La barriera tra Iran e Pakistan (2007). Il Pakistan, che già si vedeva “murato” lungo il confine con l’India, a partire dal 2007, si è visto chiudere da un muro anche lungo il confine con l’Iran, nell’area del Belucistan. La barriera è fatta di cemento, fossati e filo spinato. Naturalmente, per il Governo iraniano serve a contrastare attività illegali, quali il traffico del mercato nero, quello di droga e l’immigrazione clandestina. A opera compiuta, la recinzione, detta anche “muro antidroga”, sarà lunga 700km e alta 3m.

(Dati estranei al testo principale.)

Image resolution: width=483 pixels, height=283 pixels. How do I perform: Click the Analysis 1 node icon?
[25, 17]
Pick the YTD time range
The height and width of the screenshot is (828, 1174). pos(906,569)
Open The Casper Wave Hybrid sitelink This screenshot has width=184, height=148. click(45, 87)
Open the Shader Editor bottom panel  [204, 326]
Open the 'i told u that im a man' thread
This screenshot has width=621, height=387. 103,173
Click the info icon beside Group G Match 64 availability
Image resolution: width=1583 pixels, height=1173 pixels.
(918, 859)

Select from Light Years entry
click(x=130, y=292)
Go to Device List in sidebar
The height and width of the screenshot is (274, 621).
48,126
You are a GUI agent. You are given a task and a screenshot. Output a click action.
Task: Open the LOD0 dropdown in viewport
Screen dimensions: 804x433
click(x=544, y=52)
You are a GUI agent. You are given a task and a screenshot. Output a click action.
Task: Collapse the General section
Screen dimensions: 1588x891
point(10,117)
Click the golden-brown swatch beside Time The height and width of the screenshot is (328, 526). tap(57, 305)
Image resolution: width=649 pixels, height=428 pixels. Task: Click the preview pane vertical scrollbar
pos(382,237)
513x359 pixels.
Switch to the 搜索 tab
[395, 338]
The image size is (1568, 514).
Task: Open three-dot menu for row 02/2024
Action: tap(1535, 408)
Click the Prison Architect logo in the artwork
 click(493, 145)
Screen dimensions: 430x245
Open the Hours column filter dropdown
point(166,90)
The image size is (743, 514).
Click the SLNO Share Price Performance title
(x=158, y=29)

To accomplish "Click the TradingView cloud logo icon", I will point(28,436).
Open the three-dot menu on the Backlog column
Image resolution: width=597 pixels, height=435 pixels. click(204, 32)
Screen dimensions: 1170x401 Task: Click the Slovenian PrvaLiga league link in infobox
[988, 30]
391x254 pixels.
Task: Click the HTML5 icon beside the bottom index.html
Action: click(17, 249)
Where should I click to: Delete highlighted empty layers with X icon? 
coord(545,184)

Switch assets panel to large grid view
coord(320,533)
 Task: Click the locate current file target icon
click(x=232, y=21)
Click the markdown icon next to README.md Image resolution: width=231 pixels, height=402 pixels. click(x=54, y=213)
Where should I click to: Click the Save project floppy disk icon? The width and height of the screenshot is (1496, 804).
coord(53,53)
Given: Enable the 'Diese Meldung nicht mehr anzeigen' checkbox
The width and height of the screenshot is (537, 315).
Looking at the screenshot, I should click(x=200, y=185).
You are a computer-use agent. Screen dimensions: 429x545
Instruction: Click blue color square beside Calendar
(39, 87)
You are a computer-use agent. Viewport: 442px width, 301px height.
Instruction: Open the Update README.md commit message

La barriera tra Grecia e Turchia (2011). Il primo tratto, di poco più di 10km, è stato ultimato nel 2012. Il progetto complessivo, varato nell’anno precedente, prevede una realizzazione lunga circa 150km, lungo il fiume Evros (che i Turchi chiamano Maric), tra il confine greco e quello turco. Cemento, acciaio e filo spinato e un fossato lungo 120 km hanno lo scopo di rendere non guadabile il corso del fiume e arrestare il flusso bloccare dei migranti clandestini provenienti dalla Turchia.
Come si vede, l’elenco dei “muri della vergogna” che hanno preso il posto di quello di Berlino è davvero lungo e la lista potrebbe ancora continuare. Per non parlare del muro un muro d’acqua, che separa la miseria del Nord Africa dall’opulenza europea, c’è un muro anche a Rio de Janeiro, ufficialmente per far sì che le baraccopoli non occupino la foresta, in realtà per rinchiudere i poveri definitivamente nei loro ghetti. Ma lo sapevate che anche una città italiana si è costruita il suo bel muro? Ebbene, sì! Si tratta di Padova, che lo ha costruito nel 2006. È una recinzione lunga 80 metri e altra 3, è fatta di pannelli di lamiera, fermati da montanti in ferro, e serve a isolare il complesso residenziale di via Anelli dalle abitazioni di via De Besi. Quest’ultima è chiusa al traffico non residenziale e al suo ingresso sono stati installati due posti di blocco. Motivo ufficiale: contenere lo spaccio di droga.
A ciascuno il suo muro… della vergogna!